═════ Record excerpts ═════

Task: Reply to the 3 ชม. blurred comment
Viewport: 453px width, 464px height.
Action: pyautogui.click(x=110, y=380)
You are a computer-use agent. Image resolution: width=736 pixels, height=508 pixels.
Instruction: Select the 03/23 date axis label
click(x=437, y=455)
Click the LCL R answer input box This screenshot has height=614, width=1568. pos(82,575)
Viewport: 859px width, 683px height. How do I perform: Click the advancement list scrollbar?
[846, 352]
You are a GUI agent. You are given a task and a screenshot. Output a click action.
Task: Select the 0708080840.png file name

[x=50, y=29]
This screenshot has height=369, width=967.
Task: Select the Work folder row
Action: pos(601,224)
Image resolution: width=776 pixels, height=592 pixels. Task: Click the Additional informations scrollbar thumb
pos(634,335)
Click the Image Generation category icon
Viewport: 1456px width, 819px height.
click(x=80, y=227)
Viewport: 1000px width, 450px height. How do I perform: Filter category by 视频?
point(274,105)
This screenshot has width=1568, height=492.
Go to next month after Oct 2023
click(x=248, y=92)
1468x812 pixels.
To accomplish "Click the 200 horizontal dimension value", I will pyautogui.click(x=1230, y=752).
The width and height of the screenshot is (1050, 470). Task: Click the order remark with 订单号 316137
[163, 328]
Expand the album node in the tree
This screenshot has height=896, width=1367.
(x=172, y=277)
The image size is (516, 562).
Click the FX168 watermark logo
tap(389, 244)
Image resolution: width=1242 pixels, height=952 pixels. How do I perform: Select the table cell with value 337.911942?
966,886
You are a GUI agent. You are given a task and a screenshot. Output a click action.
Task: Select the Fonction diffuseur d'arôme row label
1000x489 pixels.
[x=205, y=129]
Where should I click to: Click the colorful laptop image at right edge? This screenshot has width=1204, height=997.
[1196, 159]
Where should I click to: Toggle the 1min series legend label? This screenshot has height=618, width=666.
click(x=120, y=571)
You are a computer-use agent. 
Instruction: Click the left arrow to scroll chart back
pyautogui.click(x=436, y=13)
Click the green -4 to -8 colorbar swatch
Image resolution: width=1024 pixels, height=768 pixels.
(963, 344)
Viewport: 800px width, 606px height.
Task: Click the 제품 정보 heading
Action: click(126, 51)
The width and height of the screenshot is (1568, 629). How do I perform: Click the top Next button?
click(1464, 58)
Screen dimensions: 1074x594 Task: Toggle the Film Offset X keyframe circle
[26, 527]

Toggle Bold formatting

═════

**Problem:**
Transcribe the material above in its entirety. Match it exactly.

**Response to this task:**
Task: Reply to the 3 ชม. blurred comment
Viewport: 453px width, 464px height.
Action: pyautogui.click(x=110, y=380)
You are a computer-use agent. Image resolution: width=736 pixels, height=508 pixels.
Instruction: Select the 03/23 date axis label
click(x=437, y=455)
Click the LCL R answer input box This screenshot has height=614, width=1568. pos(82,575)
Viewport: 859px width, 683px height. How do I perform: Click the advancement list scrollbar?
[846, 352]
You are a GUI agent. You are given a task and a screenshot. Output a click action.
Task: Select the 0708080840.png file name

[x=50, y=29]
This screenshot has height=369, width=967.
Task: Select the Work folder row
Action: pos(601,224)
Image resolution: width=776 pixels, height=592 pixels. Task: Click the Additional informations scrollbar thumb
pos(634,335)
Click the Image Generation category icon
Viewport: 1456px width, 819px height.
click(x=80, y=227)
Viewport: 1000px width, 450px height. How do I perform: Filter category by 视频?
point(274,105)
This screenshot has width=1568, height=492.
Go to next month after Oct 2023
click(x=248, y=92)
1468x812 pixels.
To accomplish "Click the 200 horizontal dimension value", I will pyautogui.click(x=1230, y=752).
The width and height of the screenshot is (1050, 470). Task: Click the order remark with 订单号 316137
[163, 328]
Expand the album node in the tree
This screenshot has height=896, width=1367.
(x=172, y=277)
The image size is (516, 562).
Click the FX168 watermark logo
tap(389, 244)
Image resolution: width=1242 pixels, height=952 pixels. How do I perform: Select the table cell with value 337.911942?
966,886
You are a GUI agent. You are given a task and a screenshot. Output a click action.
Task: Select the Fonction diffuseur d'arôme row label
1000x489 pixels.
[x=205, y=129]
Where should I click to: Click the colorful laptop image at right edge? This screenshot has width=1204, height=997.
[1196, 159]
Where should I click to: Toggle the 1min series legend label? This screenshot has height=618, width=666.
click(x=120, y=571)
You are a computer-use agent. 
Instruction: Click the left arrow to scroll chart back
pyautogui.click(x=436, y=13)
Click the green -4 to -8 colorbar swatch
Image resolution: width=1024 pixels, height=768 pixels.
(963, 344)
Viewport: 800px width, 606px height.
Task: Click the 제품 정보 heading
Action: click(126, 51)
The width and height of the screenshot is (1568, 629). How do I perform: Click the top Next button?
click(1464, 58)
Screen dimensions: 1074x594 Task: Toggle the Film Offset X keyframe circle
[26, 527]

Toggle Bold formatting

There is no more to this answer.